Soups

Although Homemade Soups are frequently neglected on today’s menus, they are keenly appreciated whenever they appear at table. There is nothing, perhaps, more elegant for a well-planned dinner than a clear consommé or a cream soup, the choice of which would depend on the course to follow. A clear soup should precede a meal that might include a cream sauce. A cream soup should never precede a meal that includes a cream sauce; but it would be ideal before a roast, chicken, beef, steak, or the like.
There are basically three kinds of soups—these are the clear soups, cream soups, and vegetable soups. Clear soups are made with fish, poultry, or meat cooked in a broth and strained. Cream soups are nothing more than diluted white sauces to which cream and various flavors are added. Vegetable soups are peasant soups and are altogether delicious; they can be a meal in themselves.
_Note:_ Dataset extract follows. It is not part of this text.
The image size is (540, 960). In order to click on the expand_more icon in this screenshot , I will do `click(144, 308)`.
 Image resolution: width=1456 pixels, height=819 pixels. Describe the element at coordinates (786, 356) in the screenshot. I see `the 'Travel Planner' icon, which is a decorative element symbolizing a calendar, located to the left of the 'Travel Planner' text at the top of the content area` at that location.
In preparing the so-called clear soups or broths, it is important to know that bones give body to the liquids. What the body really is, is a form of gelatin. Veal bones give off the most gelatin and, therefore, give the most body to soups and broths. The reason we say “so-called clear soups or broths” is that they are not transparent and water-clear when they are first made. A basic chicken soup or beef soup—otherwise known as stock—is delicious when it is served immediately out of the kettle. But if it is to be really clear, it must be “refined” with egg white or raw meat. This is a refinement, however, that few people in this day and age care to indulge in; it simply looks more elegant but is necessary only if the soup is used for an aspic, which must be clear. There are listed below recipes for a chicken stock and a beef stock, either of which may be served as a soup or as a cooking broth.